Post by Richard Christie » Fri Aug 12, 2011 10:26 pm

One of the fundamental rationals of the right hand technique I use is that the default ready position of the fingers is relaxed and about 5 -10mm above and forward of the string. Of course this distance and the degree of relaxation constantly varies as it depends on the hand position and the string that is under active consideration for play. In comparison, when playing prepared strokes the fingers are no longer in a relaxed start position but flexed slightly onto the string.
So in tremolo I tend to agree with Mark and Paul's observations and I offer another from my experience.

When the ring finger relaxes after play to begin its recovery to its start position, its return is delayed somewhat by the subsequent action of m playing. I put this down to shared tendon sheaths of these two fingers and issues of anatomical interdependence. When i follows m in play, both a and m can, and do, fully return to start position with the a finger leading m. The index recovers as p plays. In my action the recovery of all appears totally driven by relaxation, and the delayed full recovery of the ring finger is due to the fact that a and m fingers do interact but are fully independent of i.
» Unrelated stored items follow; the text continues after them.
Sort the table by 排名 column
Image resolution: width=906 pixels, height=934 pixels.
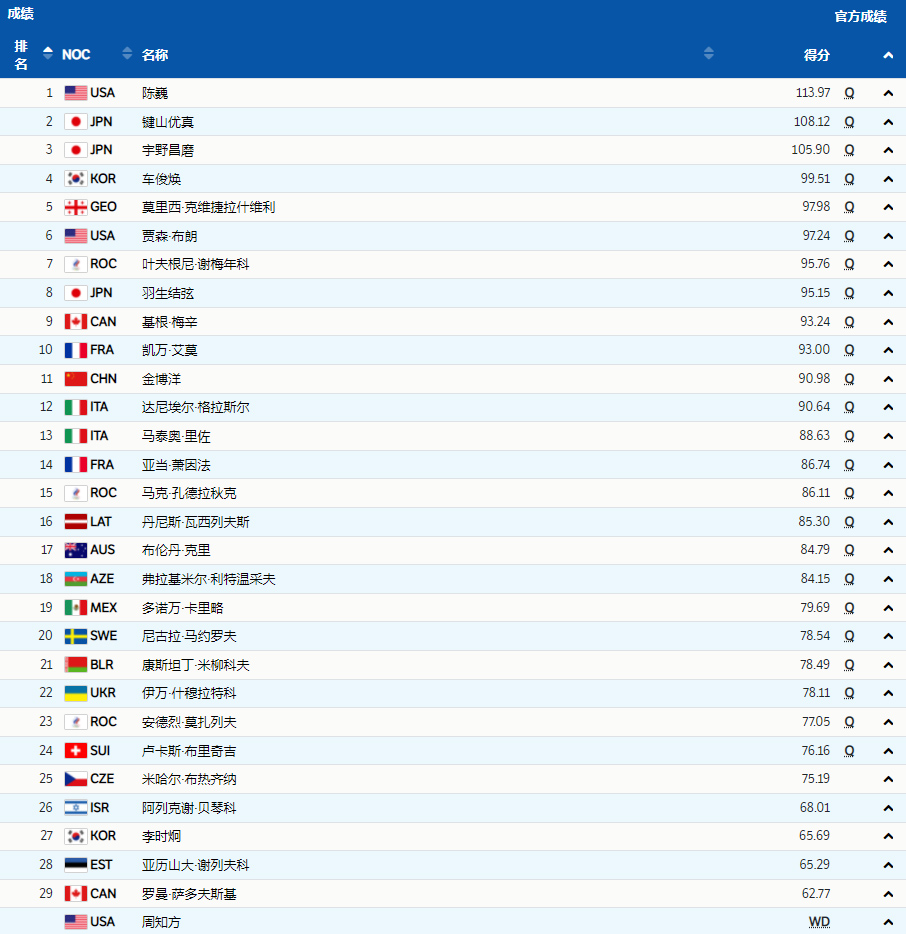point(47,54)
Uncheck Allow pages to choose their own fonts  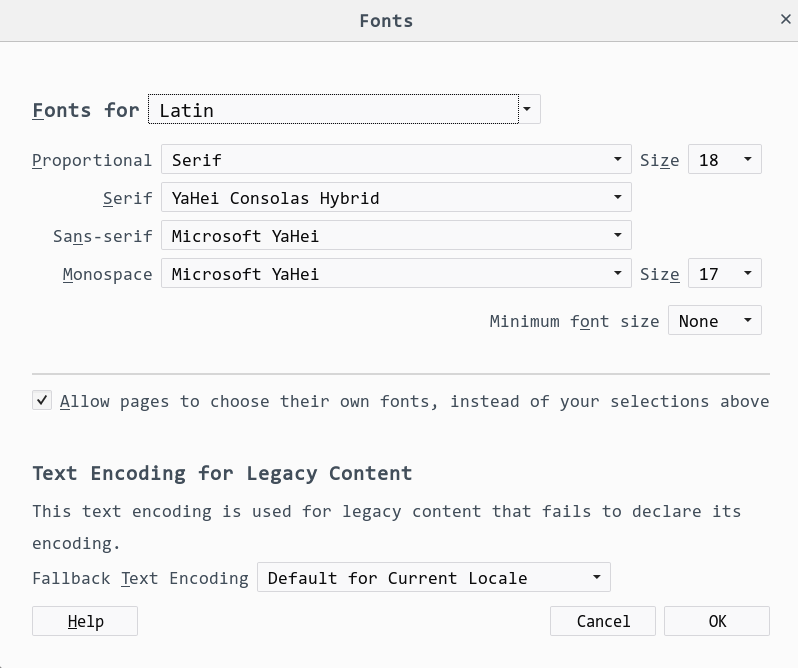[42, 400]
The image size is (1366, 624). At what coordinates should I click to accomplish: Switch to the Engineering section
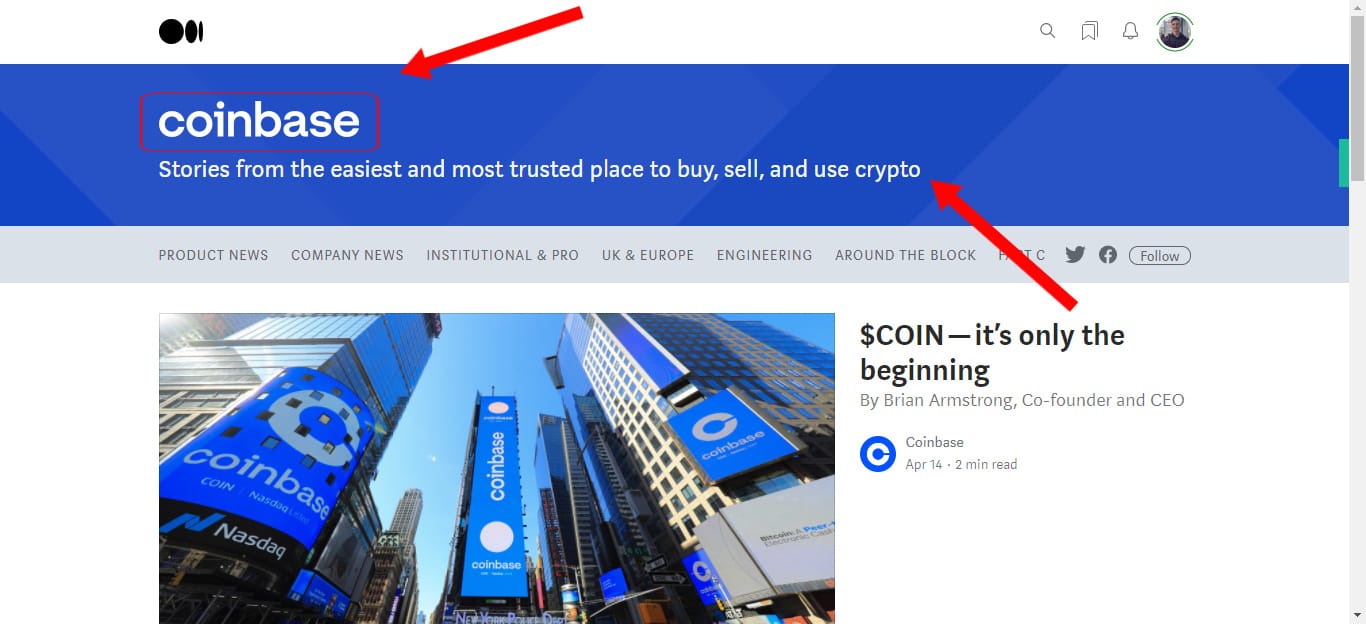pos(765,255)
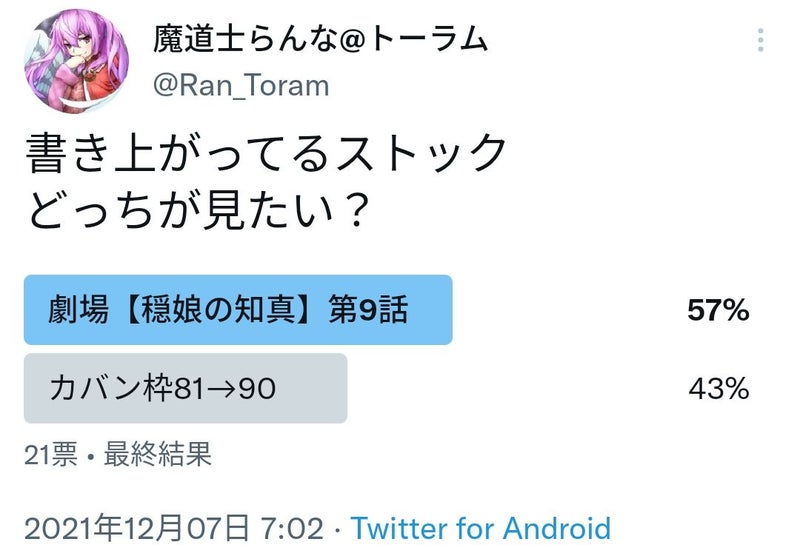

The last observation about relaxation for recovery highlights a difference between the recovery action for a and m in this particular approach to tremolo (and some arpeggio)- with that of the action used when a and m alternate in scale-like situations. In scale alternation, the two fingers m and m require at least some active effort to immediately recover to ready position while the other plays, i.e. they are never completely independent, although training certainly increases apparent independence markedly. Alternation of i and m is different story again due to their independence.

These discussions are very difficult to put across in text. Hope my observations make sense to someone.
The guitar, causes dreams to weep.
The sobs of lost souls, escape from its round mouth.
And like the tarantula, it weaves a great star
To snare the sighs,
Which float inside its dark wooden cistern
- Lorca

RonK

Re: Learning the tremolo technique

Post by RonK » Sat Aug 13, 2011 6:45 am

II am not to intervene but ask a question.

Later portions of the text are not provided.